#### ACTIVITY
An exact copy of all the entries below is what this task needs.

#### MATERIAL FOR THIS EXERCISE
—————

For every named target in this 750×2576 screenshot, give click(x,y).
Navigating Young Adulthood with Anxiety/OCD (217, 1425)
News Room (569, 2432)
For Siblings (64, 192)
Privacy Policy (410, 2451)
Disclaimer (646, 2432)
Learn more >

—————

#### ANSWER AREA
For every named target in this 750×2576 screenshot, give click(x,y).
Navigating Young Adulthood with Anxiety/OCD (217, 1425)
News Room (569, 2432)
For Siblings (64, 192)
Privacy Policy (410, 2451)
Disclaimer (646, 2432)
Learn more >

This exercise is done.